Le vrai sujet en maison performante : la puissance minimale
Ce que le bâtiment demande, ce que l'appareil délivre
Le besoin se calcule, il ne s'estime pas. Les ordres de grandeur ci-dessous servent à cadrer une discussion en visite, jamais à remplacer un calcul de déperditions conduit selon la NF EN 12831.
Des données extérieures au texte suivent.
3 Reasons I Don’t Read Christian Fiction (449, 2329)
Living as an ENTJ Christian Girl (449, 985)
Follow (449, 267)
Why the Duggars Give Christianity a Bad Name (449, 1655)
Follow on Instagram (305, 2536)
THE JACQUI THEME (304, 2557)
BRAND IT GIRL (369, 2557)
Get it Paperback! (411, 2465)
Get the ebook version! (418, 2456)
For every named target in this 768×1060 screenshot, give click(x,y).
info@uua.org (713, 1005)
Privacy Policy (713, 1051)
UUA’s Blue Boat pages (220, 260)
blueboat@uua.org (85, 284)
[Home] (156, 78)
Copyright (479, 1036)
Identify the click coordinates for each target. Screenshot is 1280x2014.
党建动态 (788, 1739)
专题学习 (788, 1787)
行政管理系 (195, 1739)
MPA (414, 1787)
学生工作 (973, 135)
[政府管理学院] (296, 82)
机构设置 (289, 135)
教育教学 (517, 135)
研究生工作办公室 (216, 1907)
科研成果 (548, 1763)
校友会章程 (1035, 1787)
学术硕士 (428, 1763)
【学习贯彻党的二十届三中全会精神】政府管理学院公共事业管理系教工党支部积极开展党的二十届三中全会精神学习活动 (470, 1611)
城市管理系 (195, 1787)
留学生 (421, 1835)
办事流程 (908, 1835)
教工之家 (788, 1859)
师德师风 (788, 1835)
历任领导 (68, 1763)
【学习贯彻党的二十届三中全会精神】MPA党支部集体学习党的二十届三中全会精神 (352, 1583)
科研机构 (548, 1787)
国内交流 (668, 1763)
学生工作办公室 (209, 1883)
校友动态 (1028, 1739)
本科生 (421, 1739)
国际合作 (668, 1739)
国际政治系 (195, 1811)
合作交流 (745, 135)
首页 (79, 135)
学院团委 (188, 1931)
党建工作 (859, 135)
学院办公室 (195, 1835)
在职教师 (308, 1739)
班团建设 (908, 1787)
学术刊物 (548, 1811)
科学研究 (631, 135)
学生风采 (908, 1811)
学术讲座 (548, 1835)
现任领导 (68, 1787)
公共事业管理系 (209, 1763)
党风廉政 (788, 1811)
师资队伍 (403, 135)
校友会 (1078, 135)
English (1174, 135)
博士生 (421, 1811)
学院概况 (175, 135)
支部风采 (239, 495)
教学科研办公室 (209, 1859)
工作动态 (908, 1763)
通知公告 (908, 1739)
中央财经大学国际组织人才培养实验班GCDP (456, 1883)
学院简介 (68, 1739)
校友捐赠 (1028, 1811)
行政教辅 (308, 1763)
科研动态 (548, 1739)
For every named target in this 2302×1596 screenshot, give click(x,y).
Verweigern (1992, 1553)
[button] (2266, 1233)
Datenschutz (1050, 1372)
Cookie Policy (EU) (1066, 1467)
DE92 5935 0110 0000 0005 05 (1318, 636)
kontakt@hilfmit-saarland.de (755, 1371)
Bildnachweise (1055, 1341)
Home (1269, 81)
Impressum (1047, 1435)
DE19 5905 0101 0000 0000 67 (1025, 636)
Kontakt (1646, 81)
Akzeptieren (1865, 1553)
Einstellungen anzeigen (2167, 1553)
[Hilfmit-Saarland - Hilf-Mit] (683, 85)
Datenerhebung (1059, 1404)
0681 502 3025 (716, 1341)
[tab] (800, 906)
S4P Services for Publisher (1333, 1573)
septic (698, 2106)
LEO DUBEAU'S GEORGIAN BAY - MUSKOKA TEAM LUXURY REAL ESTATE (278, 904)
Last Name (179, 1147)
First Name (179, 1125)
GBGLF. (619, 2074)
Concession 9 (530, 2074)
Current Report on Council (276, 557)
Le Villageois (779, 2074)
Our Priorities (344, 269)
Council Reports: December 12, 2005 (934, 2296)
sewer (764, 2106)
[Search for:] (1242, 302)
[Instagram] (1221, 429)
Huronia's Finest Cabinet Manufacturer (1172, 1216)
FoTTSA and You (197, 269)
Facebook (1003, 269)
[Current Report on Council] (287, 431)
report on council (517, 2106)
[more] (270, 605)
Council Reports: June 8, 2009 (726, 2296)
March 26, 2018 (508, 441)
| Surface chauffée | Déperditions à la température de base, enveloppe BBC ou RE2020 | Plus petite puissance nominale courante, bûches | Rapport puissance sur besoin |
|---|---|---|---|
| 80 m² | 2,0 à 2,8 kW | 4 à 5 kW | 1,4 à 2,5 |
| 100 m² | 2,5 à 3,5 kW | 4 à 5 kW | 1,1 à 2,0 |
| 140 m² | 3,5 à 4,9 kW | 6 kW | 1,2 à 1,7 |
Le rapport reste supérieur à 1 dans tous les cas. C'est une caractéristique du marché, pas une erreur de choix, et elle impose une conséquence : le poêle sera un appoint de confort, jamais le générateur principal dimensionnant, sauf à accepter des surchauffes.
Ce calcul se conduit une fois pour toutes quand les déperditions sont reprises pièce par pièce selon la NF EN 12831-1 et éditées en note de dimensionnement.
Pourquoi le ralenti est le mauvais réglage
Réduire l'air comburant pour tempérer une pièce fait chuter la température de foyer, la combustion devient incomplète, le monoxyde de carbone et les particules montent, le conduit se charge en bistre et la vitre noircit. Le même appareil, mesuré conforme au règlement en allure nominale, sort de son domaine de validité. Sur un logement performant, la conduite du feu se règle par la charge introduite et par la fréquence des flambées, pas par la fermeture de l'air.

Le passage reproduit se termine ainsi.